For the Record: Political/Personal/Historical
September 3–October 11, 2019
This exhibition brings together six artists—Sara Jimenez, Antonio McAfee, Annu Palakunnathu Matthew, Mendi and Keith Obadike, and Dano Wal—who are reframing historical images and information to encourage a shift in perceptions of race, immigration, and colonialism. Sara Jimenez explores the material embodiment of deep transcultural memories. As a Filipina-Canadian artist, she is interested in materializing existing global narratives around concepts of origins and home, loss and absence. Antonio McAfee‘s work addresses the complexity of representation.
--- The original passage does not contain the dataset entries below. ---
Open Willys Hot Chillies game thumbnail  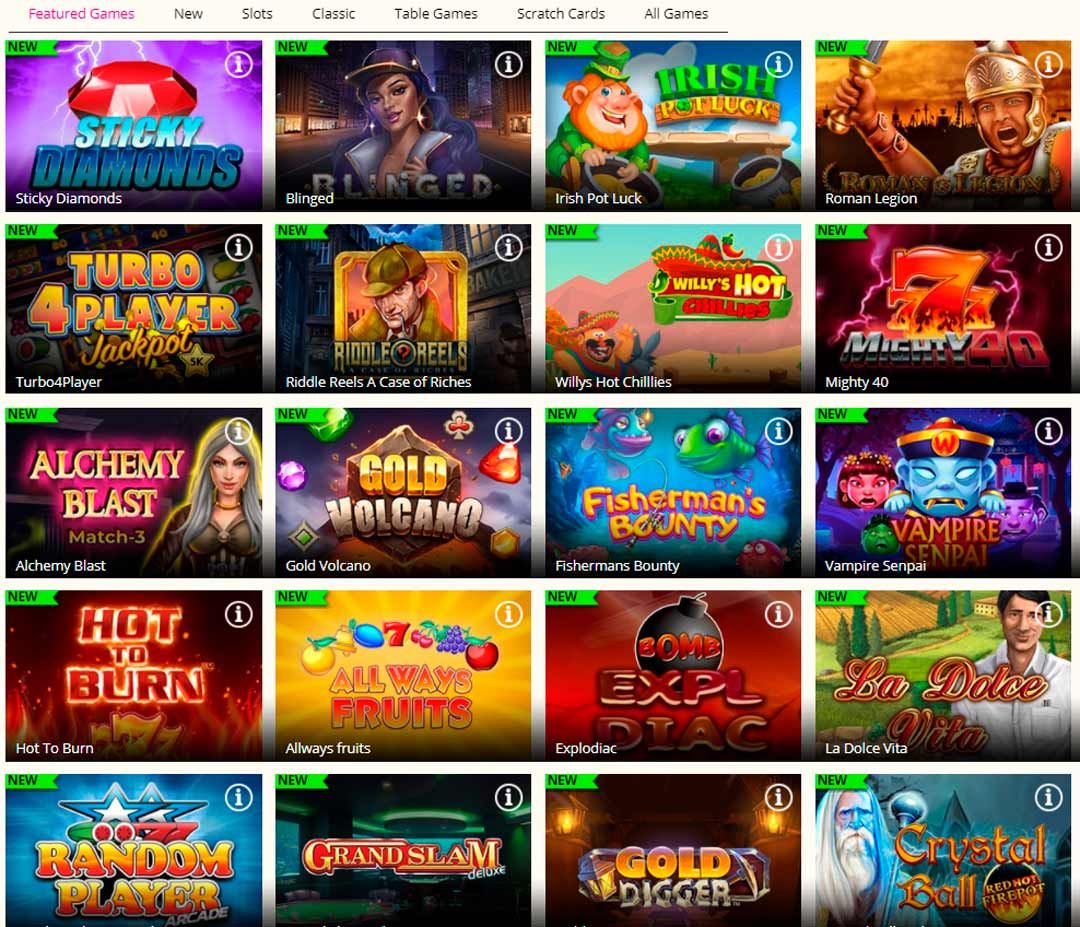tap(673, 309)
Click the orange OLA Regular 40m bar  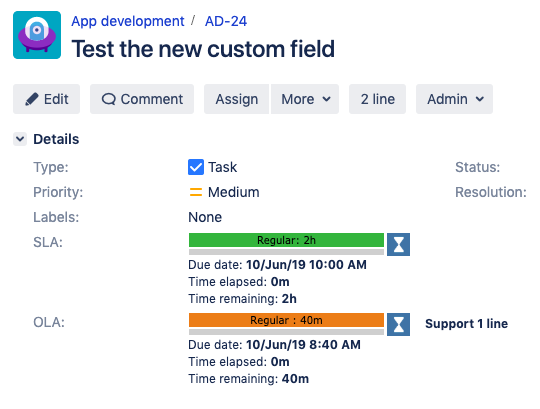click(286, 320)
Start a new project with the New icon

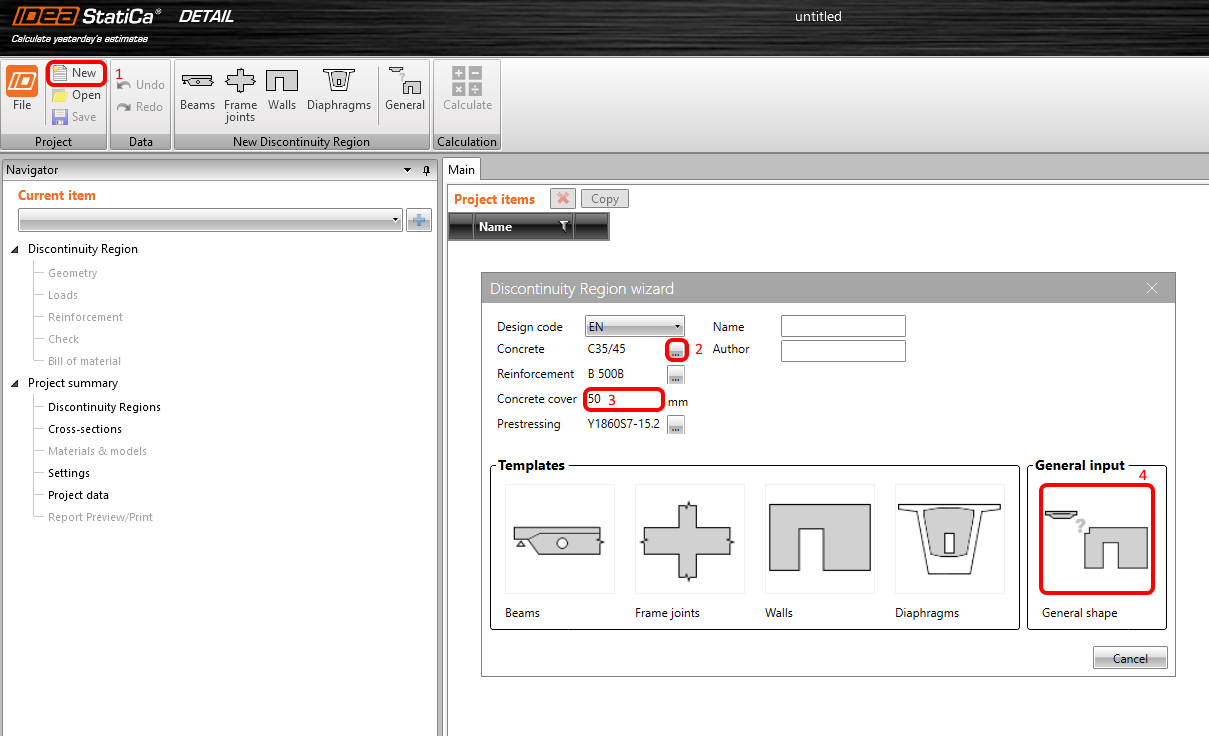click(75, 72)
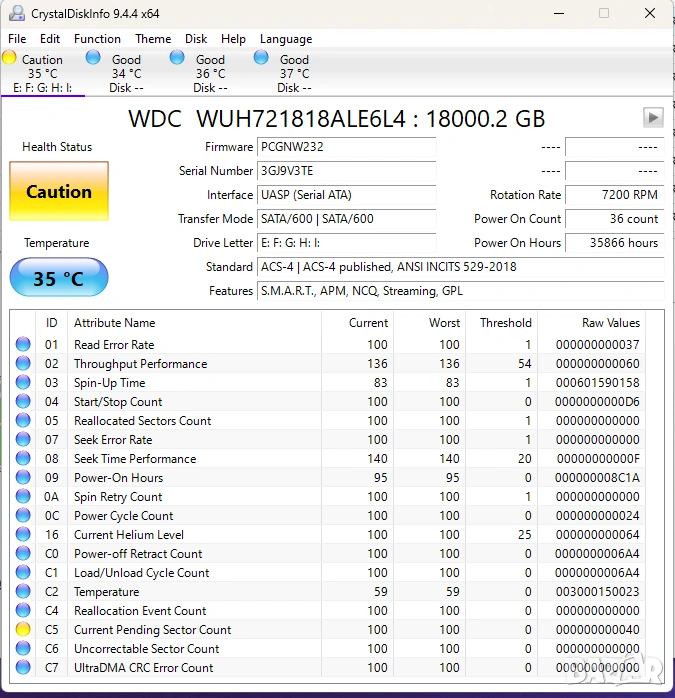Click the blue orb beside Read Error Rate
Viewport: 675px width, 698px height.
23,345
Through appropriating and manipulating portraits, he engages in prescribed views of individuals and reworks images to provide an alternate layered image and concept of the people depicted. Annu Palakunnathu Matthew explores the generational transition from immigrant to native within families, starting with portrait photographs from these immigrant’s albums. These old photographs reflect where they have come from, revealing family histories and shared stories of immigration. The animated portrait helps us empathize with these new Americans beyond the stereotype of the family at Ellis Island or the presumed terrorist. Interdisciplinary artists Mendi and Keith Obadike explore the implications of social and cultural systems in relation to blackness and identity, they have investigated the commodification of race, the visualization of untold stories as disappearing hypertext, and the history of the subwoofer. In response to Pres. Donald Trump’s refusal to continue the planned addition of Harriet Tubman’s image to the face of the twenty dollar bill, Dano Wall created a Harriet Tubman stamp to fit over and obscure Andrew Jackson’s image. Wall made the stamp available to the public with 3-D printing instructions so the stamp could be disseminated easily and inexpensively. The exhibition includes a stamping station and information on creating your own Harriet Tubman stamp.
Image: Antonio McAfee
In the Weeds: Art and the Natural World
October 23–December 12, 2019
Seed Collecting workshop with artists Anne Percoco and Ellie Irons – Saturday and Sunday, October 19 & 20 @ 2pm
This fall the Beard and Weil Galleries will showcase six artists who are examining the complicated relationship between humans and the environment. Many of these artists bridge art and science to bring to life processes that may otherwise elude the general public. Through seed collecting, camouflage, performance, video, and artists’ books, artists Kwang Choi, Rachel Frank, Jenny Kendler, Next Epoch Seed Library (a collaboration between Ellie Irons and Anne Percoco), and Tammy Nguyen consider issues of rewilding and human influence on the natural world.